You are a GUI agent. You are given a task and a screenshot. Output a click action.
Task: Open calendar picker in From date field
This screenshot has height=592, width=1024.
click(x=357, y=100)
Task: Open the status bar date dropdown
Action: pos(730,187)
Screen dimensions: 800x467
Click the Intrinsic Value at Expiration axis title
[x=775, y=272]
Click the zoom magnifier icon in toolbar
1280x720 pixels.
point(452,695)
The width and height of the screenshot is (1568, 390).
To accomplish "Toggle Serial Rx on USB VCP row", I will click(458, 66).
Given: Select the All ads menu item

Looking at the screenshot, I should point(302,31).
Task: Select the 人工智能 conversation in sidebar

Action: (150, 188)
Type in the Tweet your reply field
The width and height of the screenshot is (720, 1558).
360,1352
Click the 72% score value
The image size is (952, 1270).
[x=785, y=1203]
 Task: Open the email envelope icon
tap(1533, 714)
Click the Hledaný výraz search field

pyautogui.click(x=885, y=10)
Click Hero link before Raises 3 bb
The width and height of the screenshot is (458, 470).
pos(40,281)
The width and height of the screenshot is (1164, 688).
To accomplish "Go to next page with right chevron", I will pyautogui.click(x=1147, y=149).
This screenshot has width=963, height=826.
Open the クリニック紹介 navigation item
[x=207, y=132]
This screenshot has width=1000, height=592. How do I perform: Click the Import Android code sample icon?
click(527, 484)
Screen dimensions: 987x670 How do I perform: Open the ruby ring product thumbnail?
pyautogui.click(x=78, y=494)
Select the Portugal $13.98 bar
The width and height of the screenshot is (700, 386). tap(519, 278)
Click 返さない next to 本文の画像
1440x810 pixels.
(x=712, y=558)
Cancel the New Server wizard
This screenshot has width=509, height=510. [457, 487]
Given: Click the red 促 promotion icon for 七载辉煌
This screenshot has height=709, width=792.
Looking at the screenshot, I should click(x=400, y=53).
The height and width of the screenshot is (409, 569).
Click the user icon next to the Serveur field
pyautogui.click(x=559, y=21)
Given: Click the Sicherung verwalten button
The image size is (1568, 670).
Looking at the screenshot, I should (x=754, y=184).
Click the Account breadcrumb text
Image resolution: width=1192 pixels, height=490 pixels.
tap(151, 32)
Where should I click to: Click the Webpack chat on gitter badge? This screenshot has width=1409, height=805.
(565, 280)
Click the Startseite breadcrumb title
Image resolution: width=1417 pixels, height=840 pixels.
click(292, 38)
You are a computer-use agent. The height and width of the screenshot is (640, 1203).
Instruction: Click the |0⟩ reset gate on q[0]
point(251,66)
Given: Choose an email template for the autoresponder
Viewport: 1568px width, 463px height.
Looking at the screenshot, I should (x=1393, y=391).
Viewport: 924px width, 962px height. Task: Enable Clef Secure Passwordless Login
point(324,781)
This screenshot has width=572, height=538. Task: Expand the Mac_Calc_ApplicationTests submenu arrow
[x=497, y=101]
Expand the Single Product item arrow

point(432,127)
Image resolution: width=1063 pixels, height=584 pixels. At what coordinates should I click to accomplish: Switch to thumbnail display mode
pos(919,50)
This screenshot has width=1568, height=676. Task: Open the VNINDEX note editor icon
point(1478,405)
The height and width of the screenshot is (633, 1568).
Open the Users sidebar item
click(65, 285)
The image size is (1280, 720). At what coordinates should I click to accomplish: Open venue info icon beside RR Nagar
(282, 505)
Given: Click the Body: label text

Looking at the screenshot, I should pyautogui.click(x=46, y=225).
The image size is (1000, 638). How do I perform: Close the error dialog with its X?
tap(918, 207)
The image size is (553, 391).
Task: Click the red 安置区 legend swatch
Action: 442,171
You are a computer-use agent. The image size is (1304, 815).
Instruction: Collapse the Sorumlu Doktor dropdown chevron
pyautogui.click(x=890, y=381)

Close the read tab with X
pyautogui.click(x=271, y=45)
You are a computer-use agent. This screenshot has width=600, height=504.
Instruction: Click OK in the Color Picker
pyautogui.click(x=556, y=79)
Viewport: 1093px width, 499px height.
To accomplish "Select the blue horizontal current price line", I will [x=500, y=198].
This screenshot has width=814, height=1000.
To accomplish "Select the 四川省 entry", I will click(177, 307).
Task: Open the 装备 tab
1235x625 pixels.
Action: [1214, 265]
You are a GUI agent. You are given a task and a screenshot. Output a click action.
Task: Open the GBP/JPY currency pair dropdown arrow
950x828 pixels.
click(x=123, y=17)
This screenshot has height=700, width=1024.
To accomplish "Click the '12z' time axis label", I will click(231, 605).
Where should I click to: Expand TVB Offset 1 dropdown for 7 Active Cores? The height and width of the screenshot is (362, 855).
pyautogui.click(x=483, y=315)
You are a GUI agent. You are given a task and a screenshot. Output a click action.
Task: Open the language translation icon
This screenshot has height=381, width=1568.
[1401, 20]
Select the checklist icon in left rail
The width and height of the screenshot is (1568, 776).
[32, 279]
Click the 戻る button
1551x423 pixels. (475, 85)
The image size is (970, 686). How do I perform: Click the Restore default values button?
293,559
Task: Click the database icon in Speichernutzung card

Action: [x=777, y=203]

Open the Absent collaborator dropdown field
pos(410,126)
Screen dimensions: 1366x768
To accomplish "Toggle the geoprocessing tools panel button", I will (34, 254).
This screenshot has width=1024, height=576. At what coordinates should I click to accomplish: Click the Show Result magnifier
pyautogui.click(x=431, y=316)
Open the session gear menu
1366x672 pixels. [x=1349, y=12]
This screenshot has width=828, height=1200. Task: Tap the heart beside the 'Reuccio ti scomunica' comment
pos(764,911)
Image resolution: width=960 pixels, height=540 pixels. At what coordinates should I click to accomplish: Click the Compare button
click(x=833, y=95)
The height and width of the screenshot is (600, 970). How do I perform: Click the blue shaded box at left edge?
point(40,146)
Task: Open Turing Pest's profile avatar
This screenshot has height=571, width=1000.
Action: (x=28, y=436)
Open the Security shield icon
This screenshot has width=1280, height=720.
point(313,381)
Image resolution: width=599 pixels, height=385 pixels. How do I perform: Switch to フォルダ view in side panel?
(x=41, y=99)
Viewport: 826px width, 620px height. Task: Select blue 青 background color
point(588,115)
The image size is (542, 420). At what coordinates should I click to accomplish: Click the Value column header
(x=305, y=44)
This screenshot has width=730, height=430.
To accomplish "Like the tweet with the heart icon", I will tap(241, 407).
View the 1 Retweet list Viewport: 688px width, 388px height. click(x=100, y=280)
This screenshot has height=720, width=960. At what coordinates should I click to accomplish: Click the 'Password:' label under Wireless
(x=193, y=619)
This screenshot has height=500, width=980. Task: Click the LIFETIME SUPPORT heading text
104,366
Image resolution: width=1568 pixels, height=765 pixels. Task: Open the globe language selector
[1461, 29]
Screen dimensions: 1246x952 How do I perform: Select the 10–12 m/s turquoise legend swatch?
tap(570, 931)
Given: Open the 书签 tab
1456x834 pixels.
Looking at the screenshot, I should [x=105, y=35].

________________________________________

Among the lines above, the ones holding the word "Toggle" must be counted; only that count is to be given.

2